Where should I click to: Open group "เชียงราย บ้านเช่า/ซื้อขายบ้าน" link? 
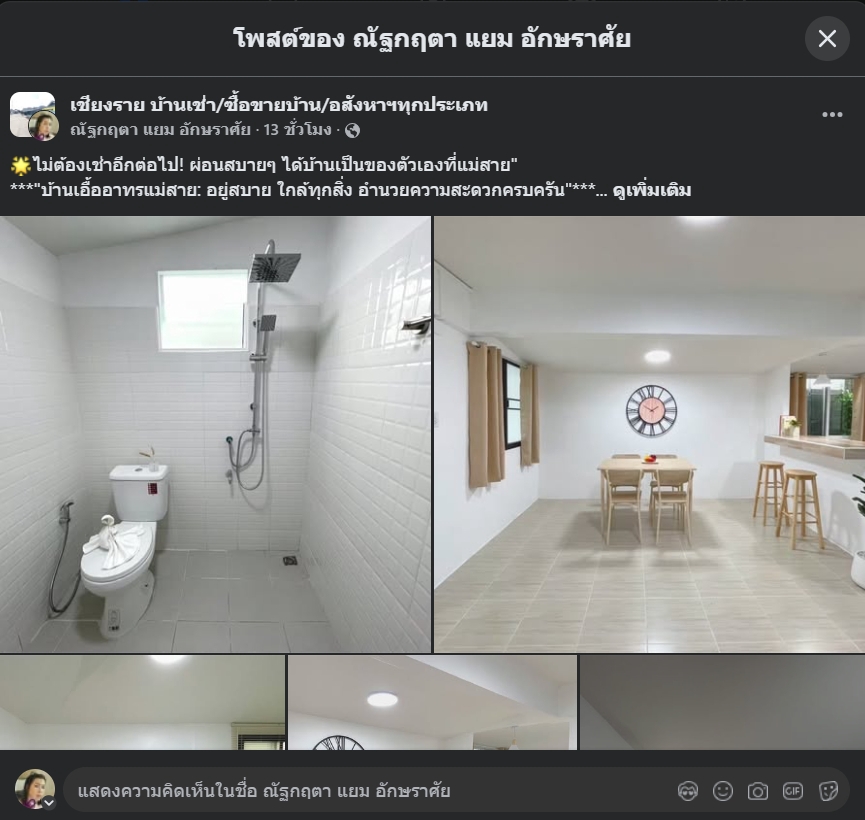[279, 104]
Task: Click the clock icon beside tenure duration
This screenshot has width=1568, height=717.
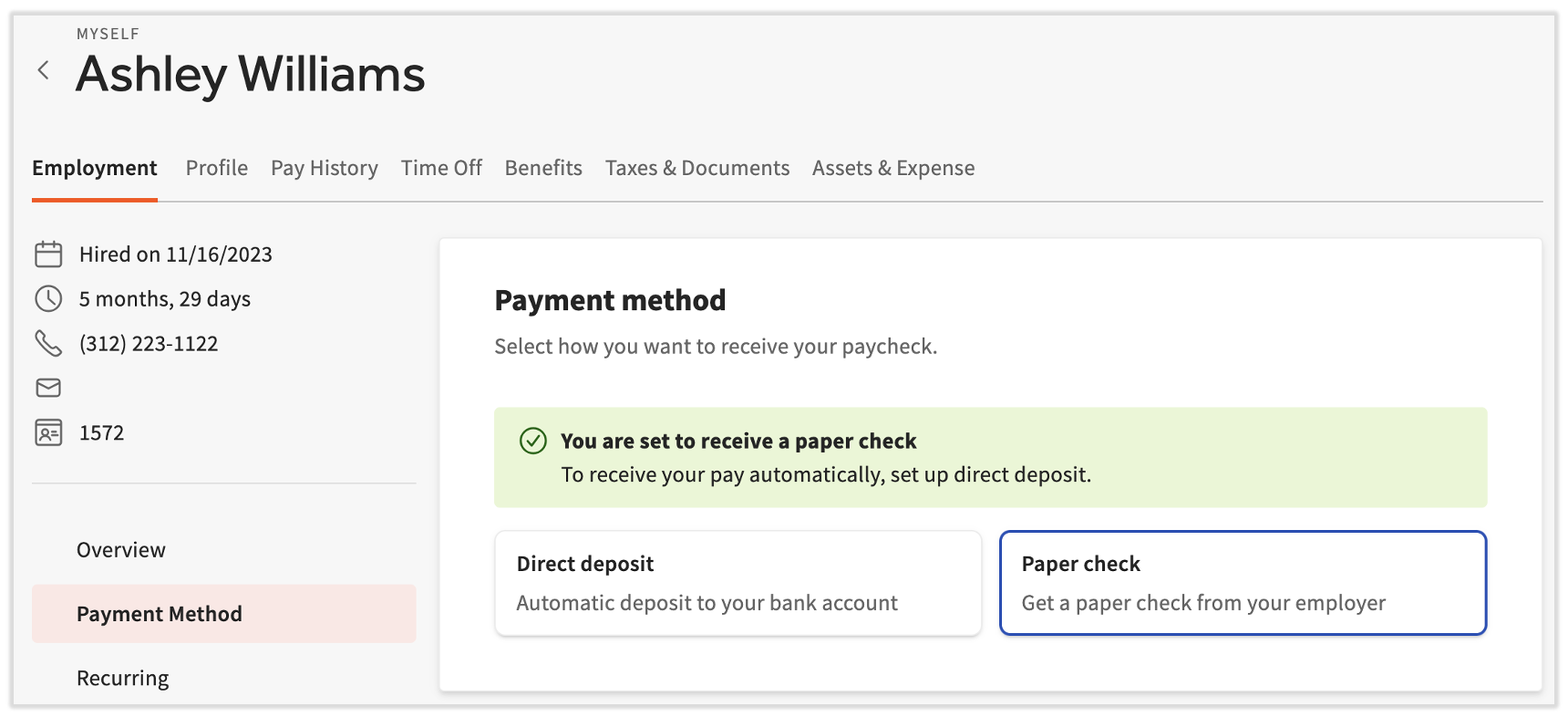Action: tap(48, 298)
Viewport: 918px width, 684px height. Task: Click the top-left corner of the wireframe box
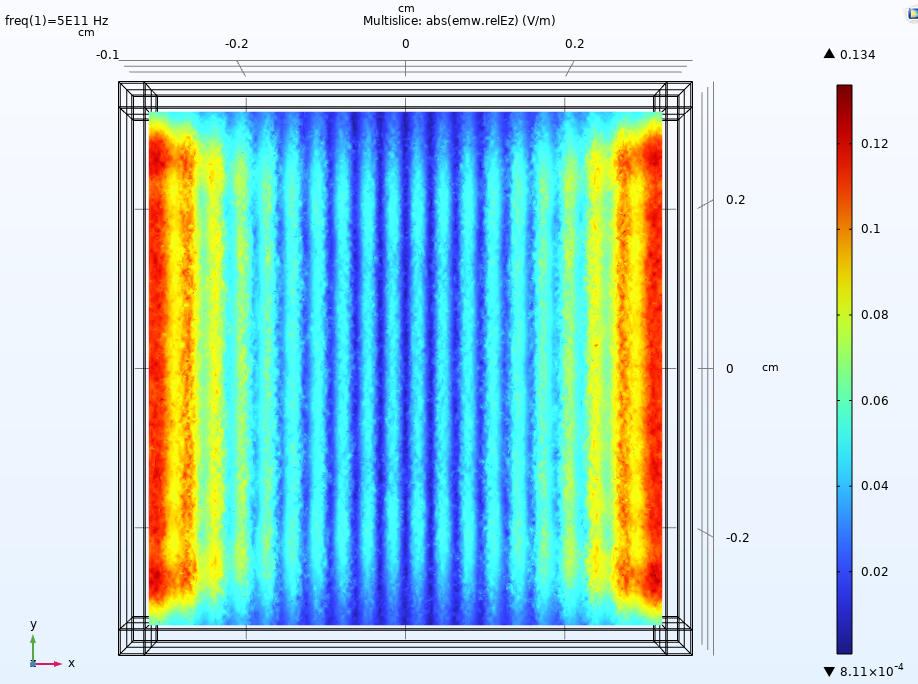120,83
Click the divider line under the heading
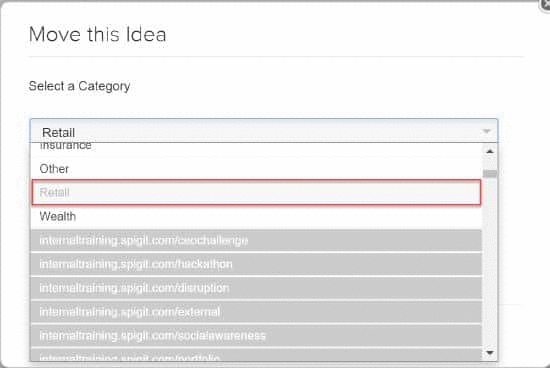550x368 pixels. [x=276, y=56]
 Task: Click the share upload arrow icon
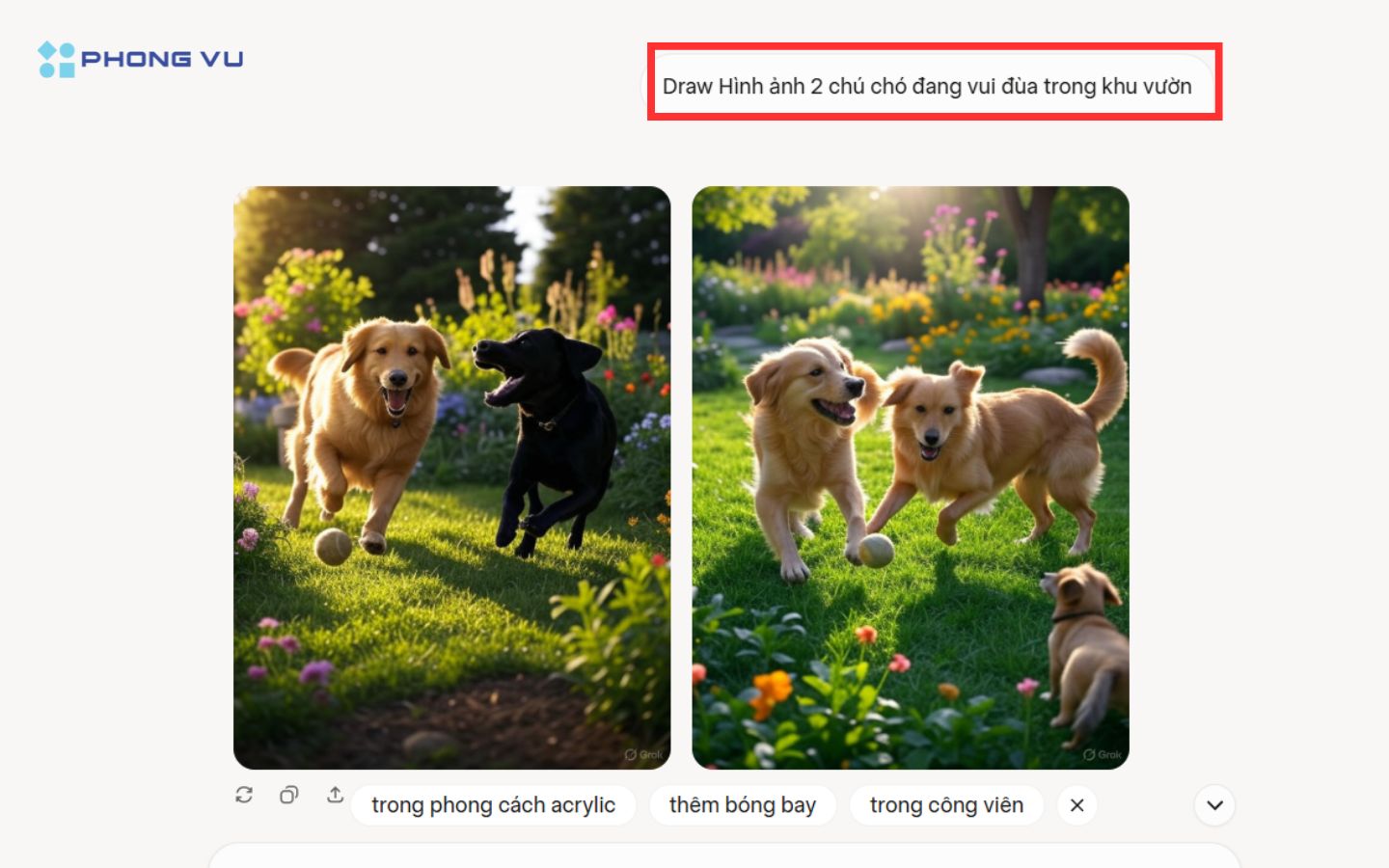[335, 795]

▸ **EXERCISE OBJECTIVE**
This task calls for the listing to be restated exactly, with images omitted.

▸ **ANSWER SECTION**
Where should I click to: Open group "เชียงราย บ้านเช่า/ซื้อขายบ้าน" link? 
[279, 104]
Task: Click the clock icon beside tenure duration
This screenshot has width=1568, height=717.
Action: tap(48, 298)
Viewport: 918px width, 684px height. Task: Click the top-left corner of the wireframe box
120,83
Click the divider line under the heading
550x368 pixels. [x=276, y=56]
 Task: Click the share upload arrow icon
[335, 795]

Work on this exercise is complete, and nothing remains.